Entroly

The Context Engineering Engine for AI Coding Agents
Your AI sees 5% of your codebase. Entroly shows it everything — 78% fewer tokens.

pip install entroly — Works with Cursor, Claude Code, Copilot, Windsurf, OpenClaw

Install • Demo • Integrations • OpenClaw • CLI • Discuss

PyPI

See It In Action

Entroly Demo — 78% token savings in 8ms

Run it yourself: pip install entroly && entroly demo

Open the interactive HTML demo for the full animated experience, or generate your own with python docs/generate_demo.py.

The Value

The Entroly Difference — before and after comparison

Every AI coding tool — Cursor, Copilot, Claude Code, Cody — stuffs tokens into the context window until it's full, then cuts. Your AI sees 5-10 files and the rest of your codebase is invisible.

Entroly fixes this. It compresses your entire codebase into the context window at variable resolution, removes duplicates and boilerplate, and learns which context produces better AI responses over time.

You install it once. It runs invisibly.
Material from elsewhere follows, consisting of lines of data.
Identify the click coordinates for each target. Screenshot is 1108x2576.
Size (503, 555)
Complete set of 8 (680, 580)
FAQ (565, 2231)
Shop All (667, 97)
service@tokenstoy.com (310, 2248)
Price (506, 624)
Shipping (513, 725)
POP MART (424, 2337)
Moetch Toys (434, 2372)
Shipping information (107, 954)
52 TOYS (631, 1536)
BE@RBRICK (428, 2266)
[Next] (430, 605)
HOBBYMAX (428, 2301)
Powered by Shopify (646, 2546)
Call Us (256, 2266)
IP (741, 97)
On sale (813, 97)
Your AI gives better answers and you spend less on tokens.

Benefit	Details
78% fewer tokens per request	Duplicate code, boilerplate, and low-information content are stripped automatically
100% codebase visibility	Every file is represented — critical files in full, supporting files as signatures, peripheral files as references
AI responses improve over time	Reinforcement learning adjusts context selection weights from session outcomes — no manual tuning
Built-in security scanning	55 SAST rules catch hardcoded secrets, SQL injection, command injection, and 5 more CWE categories
Codebase health grades	Clone detection, dead symbol finder, god file detection — get an A-F health grade for your project
< 10ms overhead	The Rust engine adds under 10ms per request. You won't notice it
Works with any AI tool	MCP server for Cursor/Claude Code, or transparent HTTP proxy for anything else
Runs on Linux, macOS, and Windows	Native support. No WSL required on Windows. Docker optional on all platforms

Context Engineering, Automated

"The LLM is the CPU, the context window is RAM."

Today, every AI coding tool fills that RAM manually — you craft system prompts, configure RAG, curate docs. Entroly automates the entire process.

Layer	What it solves
Documentation tools	Give your agent up-to-date API docs
Memory systems	Remember things across conversations
RAG / retrieval	Find relevant code chunks
Entroly (optimization)	Makes everything fit — optimally compresses your entire codebase + docs + memory into the token budget

These layers are complementary. Doc tools give you better docs. Memory gives you persistence. RAG retrieves relevant chunks. Entroly is the optimization layer that makes sure all of it actually fits in your context window without wasting tokens.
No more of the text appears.